Echos d'Europe

Ukraine : l’Otan refuse d’imposer une  zone d’exclusion aérienne

Lors des discussions d’avant-guerre entre les États-Unis et la Russie, Joe Biden a mis en garde la Russie contre les conséquences d’une agression, mais a explicitement exclu la possibilité d’un recours à la force armée par les États-Unis. Maintenant que les civils ukrainiens sont la cible d’attaques sévères et que les réfugiés affluent vers d’autres pays d’Europe centrale, la clameur d’une réponse militaire de l’OTAN se fait de plus en plus forte .

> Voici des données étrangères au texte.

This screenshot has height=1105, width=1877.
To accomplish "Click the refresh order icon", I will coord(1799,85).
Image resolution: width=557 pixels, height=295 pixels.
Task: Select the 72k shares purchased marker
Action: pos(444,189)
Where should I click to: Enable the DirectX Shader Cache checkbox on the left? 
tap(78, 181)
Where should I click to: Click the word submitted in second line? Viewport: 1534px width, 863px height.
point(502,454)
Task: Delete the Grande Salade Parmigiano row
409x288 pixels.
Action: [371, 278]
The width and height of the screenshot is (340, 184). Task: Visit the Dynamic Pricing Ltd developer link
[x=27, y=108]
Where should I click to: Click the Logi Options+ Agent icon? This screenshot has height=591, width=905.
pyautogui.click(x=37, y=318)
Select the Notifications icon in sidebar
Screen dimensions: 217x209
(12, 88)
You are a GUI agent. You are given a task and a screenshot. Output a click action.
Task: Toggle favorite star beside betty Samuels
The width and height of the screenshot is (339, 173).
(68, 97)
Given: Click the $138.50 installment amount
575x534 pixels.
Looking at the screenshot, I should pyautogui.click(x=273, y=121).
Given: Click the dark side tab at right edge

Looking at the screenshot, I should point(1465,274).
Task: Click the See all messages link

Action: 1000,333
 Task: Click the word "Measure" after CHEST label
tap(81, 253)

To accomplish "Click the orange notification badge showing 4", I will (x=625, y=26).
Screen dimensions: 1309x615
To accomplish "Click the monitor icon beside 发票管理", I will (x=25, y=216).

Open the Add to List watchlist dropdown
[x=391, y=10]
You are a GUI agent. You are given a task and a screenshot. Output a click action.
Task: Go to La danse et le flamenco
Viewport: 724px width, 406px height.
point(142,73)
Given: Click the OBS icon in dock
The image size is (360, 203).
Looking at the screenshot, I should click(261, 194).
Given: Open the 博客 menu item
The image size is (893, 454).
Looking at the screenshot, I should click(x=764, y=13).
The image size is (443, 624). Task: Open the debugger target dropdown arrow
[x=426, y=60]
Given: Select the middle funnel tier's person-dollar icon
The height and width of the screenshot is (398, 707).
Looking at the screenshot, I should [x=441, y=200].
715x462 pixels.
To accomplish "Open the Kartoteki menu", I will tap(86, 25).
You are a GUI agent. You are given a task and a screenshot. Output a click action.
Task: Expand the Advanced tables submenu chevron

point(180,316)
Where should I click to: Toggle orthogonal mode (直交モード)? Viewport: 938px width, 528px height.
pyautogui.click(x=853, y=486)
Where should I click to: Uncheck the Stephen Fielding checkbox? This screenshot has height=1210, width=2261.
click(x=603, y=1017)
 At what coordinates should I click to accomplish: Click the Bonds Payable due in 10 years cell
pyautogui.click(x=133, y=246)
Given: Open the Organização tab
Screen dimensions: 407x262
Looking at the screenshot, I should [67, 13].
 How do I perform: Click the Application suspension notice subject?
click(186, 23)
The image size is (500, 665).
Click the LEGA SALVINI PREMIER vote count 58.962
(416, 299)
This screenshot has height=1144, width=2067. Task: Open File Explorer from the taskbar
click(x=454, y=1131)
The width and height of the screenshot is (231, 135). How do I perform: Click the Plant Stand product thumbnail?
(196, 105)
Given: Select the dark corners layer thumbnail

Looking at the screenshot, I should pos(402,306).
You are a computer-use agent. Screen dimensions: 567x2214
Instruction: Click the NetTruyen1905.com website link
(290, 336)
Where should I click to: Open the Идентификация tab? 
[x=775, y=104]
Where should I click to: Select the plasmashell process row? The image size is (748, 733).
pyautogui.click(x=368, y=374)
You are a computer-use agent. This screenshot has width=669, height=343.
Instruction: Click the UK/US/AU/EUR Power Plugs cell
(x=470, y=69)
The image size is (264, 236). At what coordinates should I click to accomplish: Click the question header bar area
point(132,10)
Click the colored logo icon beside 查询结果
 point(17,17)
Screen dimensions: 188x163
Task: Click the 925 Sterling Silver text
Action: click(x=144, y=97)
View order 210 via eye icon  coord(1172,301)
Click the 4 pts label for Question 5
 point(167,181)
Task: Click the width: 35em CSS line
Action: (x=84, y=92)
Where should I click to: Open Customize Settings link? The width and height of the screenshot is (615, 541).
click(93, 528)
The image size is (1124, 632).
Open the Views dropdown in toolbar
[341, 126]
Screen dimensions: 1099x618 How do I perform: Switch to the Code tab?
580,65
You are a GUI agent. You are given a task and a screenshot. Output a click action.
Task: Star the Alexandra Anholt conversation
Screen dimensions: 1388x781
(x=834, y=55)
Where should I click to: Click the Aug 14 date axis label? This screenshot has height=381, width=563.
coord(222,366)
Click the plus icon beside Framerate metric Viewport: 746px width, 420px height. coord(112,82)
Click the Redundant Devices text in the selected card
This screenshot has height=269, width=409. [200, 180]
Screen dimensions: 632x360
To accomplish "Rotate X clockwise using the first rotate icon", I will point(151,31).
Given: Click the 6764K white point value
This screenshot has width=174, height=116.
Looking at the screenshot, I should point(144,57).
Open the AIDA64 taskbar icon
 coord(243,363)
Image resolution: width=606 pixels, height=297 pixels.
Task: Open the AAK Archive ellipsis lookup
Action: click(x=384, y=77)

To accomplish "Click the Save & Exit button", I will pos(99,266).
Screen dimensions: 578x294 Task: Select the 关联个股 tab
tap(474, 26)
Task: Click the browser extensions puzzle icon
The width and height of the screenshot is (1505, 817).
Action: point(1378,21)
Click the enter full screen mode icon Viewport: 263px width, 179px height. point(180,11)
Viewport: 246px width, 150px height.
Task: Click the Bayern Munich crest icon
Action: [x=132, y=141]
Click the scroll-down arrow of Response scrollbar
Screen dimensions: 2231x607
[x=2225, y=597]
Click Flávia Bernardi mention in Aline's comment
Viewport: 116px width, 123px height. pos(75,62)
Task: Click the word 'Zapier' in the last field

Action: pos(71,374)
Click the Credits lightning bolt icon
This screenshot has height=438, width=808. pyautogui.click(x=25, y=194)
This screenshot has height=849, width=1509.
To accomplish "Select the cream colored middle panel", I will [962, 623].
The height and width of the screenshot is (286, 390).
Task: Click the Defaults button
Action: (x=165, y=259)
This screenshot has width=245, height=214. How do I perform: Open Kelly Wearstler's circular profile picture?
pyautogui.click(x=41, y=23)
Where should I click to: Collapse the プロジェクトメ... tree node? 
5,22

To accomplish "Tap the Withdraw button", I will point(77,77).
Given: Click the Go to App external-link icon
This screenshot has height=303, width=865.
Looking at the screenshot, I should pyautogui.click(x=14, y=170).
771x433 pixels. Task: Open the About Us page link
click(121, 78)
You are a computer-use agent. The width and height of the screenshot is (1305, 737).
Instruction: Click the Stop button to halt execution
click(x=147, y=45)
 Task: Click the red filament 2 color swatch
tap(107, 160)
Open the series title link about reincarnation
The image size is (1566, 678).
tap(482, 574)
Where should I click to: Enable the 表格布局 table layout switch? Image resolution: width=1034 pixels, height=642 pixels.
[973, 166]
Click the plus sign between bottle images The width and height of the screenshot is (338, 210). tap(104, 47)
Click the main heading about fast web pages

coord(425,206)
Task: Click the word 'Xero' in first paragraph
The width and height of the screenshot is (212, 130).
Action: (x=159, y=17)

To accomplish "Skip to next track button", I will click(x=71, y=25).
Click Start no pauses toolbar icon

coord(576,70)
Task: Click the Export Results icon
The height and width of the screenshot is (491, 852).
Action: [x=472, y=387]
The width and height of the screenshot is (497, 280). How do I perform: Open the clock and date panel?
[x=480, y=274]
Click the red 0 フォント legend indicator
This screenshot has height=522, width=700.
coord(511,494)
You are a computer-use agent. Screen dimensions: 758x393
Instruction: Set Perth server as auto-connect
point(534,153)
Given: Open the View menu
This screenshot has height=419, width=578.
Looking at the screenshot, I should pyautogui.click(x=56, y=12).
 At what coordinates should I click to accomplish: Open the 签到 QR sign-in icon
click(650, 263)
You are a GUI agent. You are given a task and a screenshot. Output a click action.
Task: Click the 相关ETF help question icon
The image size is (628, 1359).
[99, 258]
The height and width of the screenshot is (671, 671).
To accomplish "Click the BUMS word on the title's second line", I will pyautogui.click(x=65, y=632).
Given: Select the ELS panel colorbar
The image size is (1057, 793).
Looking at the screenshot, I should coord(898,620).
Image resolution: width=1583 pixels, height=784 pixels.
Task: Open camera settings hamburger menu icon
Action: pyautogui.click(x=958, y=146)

Le président ukrainien, Volodymyr Zelensky, a déclaré que les cieux « devaient être fermés » – et un journaliste ukrainien a confronté le Premier ministre britannique Boris Johnson lors d’une conférence de presse publiant une demande en larmes de soutien occidental pour imposer une zone d’exclusion aérienne sur Ukraine – quelque chose que Johnson a rejeté d’emblée.

La raison évidente pour laquelle les Ukrainiens souhaitent désespérément qu’une zone d’exclusion aérienne soit imposée est que cela limiterait les options de la Russie pour lancer des frappes aériennes sur les villes ukrainiennes. Ceci malgré le fait que – comme l’a souligné Johnson – une zone d’exclusion aérienne n’empêcherait pas la Russie d’utiliser des missiles pour frapper des cibles en Ukraine. Le secrétaire britannique à la Défense, Ben Wallace, s’est également opposé à une zone d’exclusion aérienne , au motif que cela empêcherait les avions de combat ukrainiens de viser les forces russes au sol.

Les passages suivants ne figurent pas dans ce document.